We use a self hosted Nexus repository to distribute .deb, .nupkg and .rpm. It's available at https://nexus.clever-cloud.com/.

Repositories

We have a repository for .deb packages, available here.

The repository is signed with the PGP key Clever Cloud Nexus (deb). The public key is published on the Cellar at https://clever-tools.clever-cloud.com/gpg/cc-nexus-deb.public.gpg.key. The private key, public key and passphrase are stored in our vault.

We have a repository for .nupkg packages, available here

We have a repository for .rpm packages, available here.

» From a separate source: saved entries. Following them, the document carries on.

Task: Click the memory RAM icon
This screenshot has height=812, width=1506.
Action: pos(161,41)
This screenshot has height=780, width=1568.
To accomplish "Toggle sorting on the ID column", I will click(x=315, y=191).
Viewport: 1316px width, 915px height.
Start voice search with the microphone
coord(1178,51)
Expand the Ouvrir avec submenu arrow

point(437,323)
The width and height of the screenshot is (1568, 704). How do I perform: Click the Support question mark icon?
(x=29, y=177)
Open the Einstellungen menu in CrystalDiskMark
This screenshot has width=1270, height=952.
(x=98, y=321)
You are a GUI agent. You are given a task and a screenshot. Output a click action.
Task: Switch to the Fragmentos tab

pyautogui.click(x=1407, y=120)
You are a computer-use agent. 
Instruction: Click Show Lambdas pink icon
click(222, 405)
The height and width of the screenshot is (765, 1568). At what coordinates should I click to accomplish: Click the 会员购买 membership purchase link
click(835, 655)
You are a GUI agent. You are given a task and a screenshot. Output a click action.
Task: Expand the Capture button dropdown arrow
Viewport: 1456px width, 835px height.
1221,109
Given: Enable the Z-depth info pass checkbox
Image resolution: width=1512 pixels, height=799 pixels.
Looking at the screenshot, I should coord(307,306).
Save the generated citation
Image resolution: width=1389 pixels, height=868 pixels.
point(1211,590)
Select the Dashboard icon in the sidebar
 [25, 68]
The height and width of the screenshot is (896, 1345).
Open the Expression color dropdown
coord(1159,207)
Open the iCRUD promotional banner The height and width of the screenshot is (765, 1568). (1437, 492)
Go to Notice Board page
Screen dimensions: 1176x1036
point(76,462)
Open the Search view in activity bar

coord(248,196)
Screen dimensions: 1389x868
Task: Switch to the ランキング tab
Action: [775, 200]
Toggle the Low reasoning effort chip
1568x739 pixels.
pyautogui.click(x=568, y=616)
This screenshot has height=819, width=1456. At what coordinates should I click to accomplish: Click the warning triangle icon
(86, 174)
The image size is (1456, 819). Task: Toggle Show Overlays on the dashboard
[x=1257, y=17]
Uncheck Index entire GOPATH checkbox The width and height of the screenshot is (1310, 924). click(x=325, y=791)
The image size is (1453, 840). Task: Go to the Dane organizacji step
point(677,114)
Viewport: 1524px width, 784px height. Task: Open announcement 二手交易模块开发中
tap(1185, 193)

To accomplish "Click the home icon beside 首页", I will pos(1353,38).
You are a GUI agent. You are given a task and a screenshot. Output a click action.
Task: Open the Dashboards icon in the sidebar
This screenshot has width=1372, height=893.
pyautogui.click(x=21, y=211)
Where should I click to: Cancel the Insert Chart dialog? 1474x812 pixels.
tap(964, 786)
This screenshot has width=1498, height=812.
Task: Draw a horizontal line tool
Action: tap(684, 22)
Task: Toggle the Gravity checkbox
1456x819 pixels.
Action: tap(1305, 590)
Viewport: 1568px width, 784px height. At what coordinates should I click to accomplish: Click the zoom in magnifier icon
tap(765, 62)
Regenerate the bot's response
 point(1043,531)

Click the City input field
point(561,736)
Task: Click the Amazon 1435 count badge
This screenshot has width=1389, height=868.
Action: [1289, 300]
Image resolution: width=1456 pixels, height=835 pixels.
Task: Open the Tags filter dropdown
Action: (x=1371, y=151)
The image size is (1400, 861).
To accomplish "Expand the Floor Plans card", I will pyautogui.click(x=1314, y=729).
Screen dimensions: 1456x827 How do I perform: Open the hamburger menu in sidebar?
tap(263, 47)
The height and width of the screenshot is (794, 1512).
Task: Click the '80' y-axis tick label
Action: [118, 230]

The repository is not signed, but the .rpm packages are.

The repo description is maintained in this git repo at templates/rpm/cc-nexus-rpm.repo. It's published on the Cellar at https://clever-tools.clever-cloud.com/repos/cc-nexus-rpm.repo. The public key is published on the Cellar at https://clever-tools.clever-cloud.com/gpg/cc-nexus-rpm.public.gpg.key. The private key, public key and passphrase are stored in our vault.

Steps to follow to generate a new pair of GnuPG keys:

Prepare a random string for the passphrase (30+ chars is good)
Run gpg --gen-key
Name: Clever Cloud Nexus (deb)
Email: ci@clever-cloud.com
Get the ID of the new generated key with gpg --list-keys
Export the public key in a file
- gpg --armor --output cc-nexus-deb.public.gpg.key --export <KEY_ID>
Publish the public key on the Cellar
- s3cmd -c .s3cfg put --acl-public cc-nexus-deb.public.gpg.key s3://clever-tools.clever-cloud.com/gpg/
Export the private key in a file
- gpg --armor --output cc-nexus-deb.private.gpg.key --export-secret-key <KEY_ID>
Update the private key where it's needed
- The deb private key and passphrase need to be set in both deb and deb-stable repo in Nexus.
- The rpm private key and passphrase need to be set in Jenkins.
Combine both keys into one file
- cat cc-nexus-deb.*.gpg.key cc-nexus-deb.combined.gpg.key
Add the combined key to the vault along with the random passphrase.

This is an example for deb but the same goes for rpm.